** RECORDS FOR THE EXERCISE follows **

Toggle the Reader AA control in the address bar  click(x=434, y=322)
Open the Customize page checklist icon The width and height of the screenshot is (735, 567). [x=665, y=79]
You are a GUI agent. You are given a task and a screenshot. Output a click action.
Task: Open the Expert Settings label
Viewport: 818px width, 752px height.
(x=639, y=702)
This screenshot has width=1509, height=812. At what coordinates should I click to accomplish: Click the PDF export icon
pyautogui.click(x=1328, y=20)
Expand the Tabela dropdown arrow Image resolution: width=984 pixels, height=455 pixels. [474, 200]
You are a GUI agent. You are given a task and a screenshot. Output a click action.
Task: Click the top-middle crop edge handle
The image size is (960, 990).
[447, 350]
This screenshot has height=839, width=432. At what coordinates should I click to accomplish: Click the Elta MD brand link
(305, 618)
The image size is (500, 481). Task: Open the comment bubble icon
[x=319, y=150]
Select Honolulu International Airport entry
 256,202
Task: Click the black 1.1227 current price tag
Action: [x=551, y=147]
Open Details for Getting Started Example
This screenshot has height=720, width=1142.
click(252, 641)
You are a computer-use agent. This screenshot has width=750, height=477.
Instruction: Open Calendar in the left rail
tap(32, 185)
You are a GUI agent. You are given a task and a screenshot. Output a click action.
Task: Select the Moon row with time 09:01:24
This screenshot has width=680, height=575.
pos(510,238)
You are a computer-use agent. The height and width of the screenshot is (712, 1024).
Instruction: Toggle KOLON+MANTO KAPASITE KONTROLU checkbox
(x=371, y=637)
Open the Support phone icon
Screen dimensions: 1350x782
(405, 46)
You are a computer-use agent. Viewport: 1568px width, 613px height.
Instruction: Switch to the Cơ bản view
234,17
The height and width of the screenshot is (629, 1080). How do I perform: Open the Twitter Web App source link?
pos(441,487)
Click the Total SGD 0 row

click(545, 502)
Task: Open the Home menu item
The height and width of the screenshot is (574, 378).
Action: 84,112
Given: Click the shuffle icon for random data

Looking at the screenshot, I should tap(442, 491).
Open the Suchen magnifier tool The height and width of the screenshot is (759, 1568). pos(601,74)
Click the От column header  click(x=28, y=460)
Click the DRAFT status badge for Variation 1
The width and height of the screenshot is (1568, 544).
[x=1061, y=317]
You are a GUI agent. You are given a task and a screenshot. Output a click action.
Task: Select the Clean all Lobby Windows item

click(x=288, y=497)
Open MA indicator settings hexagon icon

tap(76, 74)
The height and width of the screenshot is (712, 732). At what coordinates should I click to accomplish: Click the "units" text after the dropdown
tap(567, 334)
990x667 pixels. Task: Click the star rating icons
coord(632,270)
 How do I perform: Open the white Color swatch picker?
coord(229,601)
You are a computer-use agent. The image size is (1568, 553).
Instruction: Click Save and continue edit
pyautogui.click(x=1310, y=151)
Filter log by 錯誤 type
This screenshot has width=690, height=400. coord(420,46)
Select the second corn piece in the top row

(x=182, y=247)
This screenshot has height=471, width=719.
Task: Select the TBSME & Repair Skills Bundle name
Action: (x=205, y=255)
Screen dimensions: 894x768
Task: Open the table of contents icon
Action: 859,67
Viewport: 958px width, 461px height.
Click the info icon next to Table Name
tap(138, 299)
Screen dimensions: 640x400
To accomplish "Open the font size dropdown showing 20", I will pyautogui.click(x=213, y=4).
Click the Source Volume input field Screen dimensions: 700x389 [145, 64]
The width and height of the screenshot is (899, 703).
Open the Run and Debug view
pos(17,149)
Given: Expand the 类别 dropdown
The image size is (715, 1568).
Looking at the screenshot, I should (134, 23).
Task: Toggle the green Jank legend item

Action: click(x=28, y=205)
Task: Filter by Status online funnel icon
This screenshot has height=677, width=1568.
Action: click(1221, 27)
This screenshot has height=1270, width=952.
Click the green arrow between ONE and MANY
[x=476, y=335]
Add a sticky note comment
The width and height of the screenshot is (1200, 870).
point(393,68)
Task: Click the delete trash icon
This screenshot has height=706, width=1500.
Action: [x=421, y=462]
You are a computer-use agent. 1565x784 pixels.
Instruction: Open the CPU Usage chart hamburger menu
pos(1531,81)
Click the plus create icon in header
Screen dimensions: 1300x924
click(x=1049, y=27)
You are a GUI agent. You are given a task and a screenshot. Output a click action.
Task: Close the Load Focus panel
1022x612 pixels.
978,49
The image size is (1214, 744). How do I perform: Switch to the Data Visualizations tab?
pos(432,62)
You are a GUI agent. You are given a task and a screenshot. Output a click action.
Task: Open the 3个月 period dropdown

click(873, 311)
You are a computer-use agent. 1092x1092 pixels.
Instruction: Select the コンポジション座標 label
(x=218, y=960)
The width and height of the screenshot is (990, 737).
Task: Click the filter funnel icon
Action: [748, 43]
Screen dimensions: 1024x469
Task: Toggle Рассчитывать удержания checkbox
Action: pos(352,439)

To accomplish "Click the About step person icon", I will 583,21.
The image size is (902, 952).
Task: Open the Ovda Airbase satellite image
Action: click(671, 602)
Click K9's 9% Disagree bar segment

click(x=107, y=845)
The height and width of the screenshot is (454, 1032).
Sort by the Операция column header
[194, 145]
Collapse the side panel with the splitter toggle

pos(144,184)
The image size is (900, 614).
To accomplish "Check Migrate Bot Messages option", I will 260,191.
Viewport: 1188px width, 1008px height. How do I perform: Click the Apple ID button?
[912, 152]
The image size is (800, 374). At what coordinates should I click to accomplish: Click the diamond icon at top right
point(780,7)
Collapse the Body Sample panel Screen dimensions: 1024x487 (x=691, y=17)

** End of RECORDS FOR THE EXERCISE **

TASK DETAILS: An exact copy of every entry above is the expected answer.

SOLUTION:
Toggle the Reader AA control in the address bar  click(x=434, y=322)
Open the Customize page checklist icon The width and height of the screenshot is (735, 567). [x=665, y=79]
You are a GUI agent. You are given a task and a screenshot. Output a click action.
Task: Open the Expert Settings label
Viewport: 818px width, 752px height.
(x=639, y=702)
This screenshot has width=1509, height=812. At what coordinates should I click to accomplish: Click the PDF export icon
pyautogui.click(x=1328, y=20)
Expand the Tabela dropdown arrow Image resolution: width=984 pixels, height=455 pixels. [474, 200]
You are a GUI agent. You are given a task and a screenshot. Output a click action.
Task: Click the top-middle crop edge handle
The image size is (960, 990).
[447, 350]
This screenshot has height=839, width=432. At what coordinates should I click to accomplish: Click the Elta MD brand link
(305, 618)
The image size is (500, 481). Task: Open the comment bubble icon
[x=319, y=150]
Select Honolulu International Airport entry
 256,202
Task: Click the black 1.1227 current price tag
Action: [x=551, y=147]
Open Details for Getting Started Example
This screenshot has height=720, width=1142.
click(252, 641)
You are a computer-use agent. This screenshot has width=750, height=477.
Instruction: Open Calendar in the left rail
tap(32, 185)
You are a GUI agent. You are given a task and a screenshot. Output a click action.
Task: Select the Moon row with time 09:01:24
This screenshot has width=680, height=575.
pos(510,238)
You are a computer-use agent. The height and width of the screenshot is (712, 1024).
Instruction: Toggle KOLON+MANTO KAPASITE KONTROLU checkbox
(x=371, y=637)
Open the Support phone icon
Screen dimensions: 1350x782
(405, 46)
You are a computer-use agent. Viewport: 1568px width, 613px height.
Instruction: Switch to the Cơ bản view
234,17
The height and width of the screenshot is (629, 1080). How do I perform: Open the Twitter Web App source link?
pos(441,487)
Click the Total SGD 0 row

click(545, 502)
Task: Open the Home menu item
The height and width of the screenshot is (574, 378).
Action: 84,112
Given: Click the shuffle icon for random data

Looking at the screenshot, I should tap(442, 491).
Open the Suchen magnifier tool The height and width of the screenshot is (759, 1568). pos(601,74)
Click the От column header  click(x=28, y=460)
Click the DRAFT status badge for Variation 1
The width and height of the screenshot is (1568, 544).
[x=1061, y=317]
You are a GUI agent. You are given a task and a screenshot. Output a click action.
Task: Select the Clean all Lobby Windows item

click(x=288, y=497)
Open MA indicator settings hexagon icon

tap(76, 74)
The height and width of the screenshot is (712, 732). At what coordinates should I click to accomplish: Click the "units" text after the dropdown
tap(567, 334)
990x667 pixels. Task: Click the star rating icons
coord(632,270)
 How do I perform: Open the white Color swatch picker?
coord(229,601)
You are a computer-use agent. The image size is (1568, 553).
Instruction: Click Save and continue edit
pyautogui.click(x=1310, y=151)
Filter log by 錯誤 type
This screenshot has width=690, height=400. coord(420,46)
Select the second corn piece in the top row

(x=182, y=247)
This screenshot has height=471, width=719.
Task: Select the TBSME & Repair Skills Bundle name
Action: (x=205, y=255)
Screen dimensions: 894x768
Task: Open the table of contents icon
Action: 859,67
Viewport: 958px width, 461px height.
Click the info icon next to Table Name
tap(138, 299)
Screen dimensions: 640x400
To accomplish "Open the font size dropdown showing 20", I will pyautogui.click(x=213, y=4).
Click the Source Volume input field Screen dimensions: 700x389 [145, 64]
The width and height of the screenshot is (899, 703).
Open the Run and Debug view
pos(17,149)
Given: Expand the 类别 dropdown
The image size is (715, 1568).
Looking at the screenshot, I should (134, 23).
Task: Toggle the green Jank legend item

Action: click(x=28, y=205)
Task: Filter by Status online funnel icon
This screenshot has height=677, width=1568.
Action: click(1221, 27)
This screenshot has height=1270, width=952.
Click the green arrow between ONE and MANY
[x=476, y=335]
Add a sticky note comment
The width and height of the screenshot is (1200, 870).
point(393,68)
Task: Click the delete trash icon
This screenshot has height=706, width=1500.
Action: [x=421, y=462]
You are a computer-use agent. 1565x784 pixels.
Instruction: Open the CPU Usage chart hamburger menu
pos(1531,81)
Click the plus create icon in header
Screen dimensions: 1300x924
click(x=1049, y=27)
You are a GUI agent. You are given a task and a screenshot. Output a click action.
Task: Close the Load Focus panel
1022x612 pixels.
978,49
The image size is (1214, 744). How do I perform: Switch to the Data Visualizations tab?
pos(432,62)
You are a GUI agent. You are given a task and a screenshot. Output a click action.
Task: Open the 3个月 period dropdown

click(873, 311)
You are a computer-use agent. 1092x1092 pixels.
Instruction: Select the コンポジション座標 label
(x=218, y=960)
The width and height of the screenshot is (990, 737).
Task: Click the filter funnel icon
Action: [748, 43]
Screen dimensions: 1024x469
Task: Toggle Рассчитывать удержания checkbox
Action: pos(352,439)

To accomplish "Click the About step person icon", I will 583,21.
The image size is (902, 952).
Task: Open the Ovda Airbase satellite image
Action: click(671, 602)
Click K9's 9% Disagree bar segment

click(x=107, y=845)
The height and width of the screenshot is (454, 1032).
Sort by the Операция column header
[194, 145]
Collapse the side panel with the splitter toggle

pos(144,184)
The image size is (900, 614).
To accomplish "Check Migrate Bot Messages option", I will 260,191.
Viewport: 1188px width, 1008px height. How do I perform: Click the Apple ID button?
[912, 152]
The image size is (800, 374). At what coordinates should I click to accomplish: Click the diamond icon at top right
point(780,7)
Collapse the Body Sample panel Screen dimensions: 1024x487 (x=691, y=17)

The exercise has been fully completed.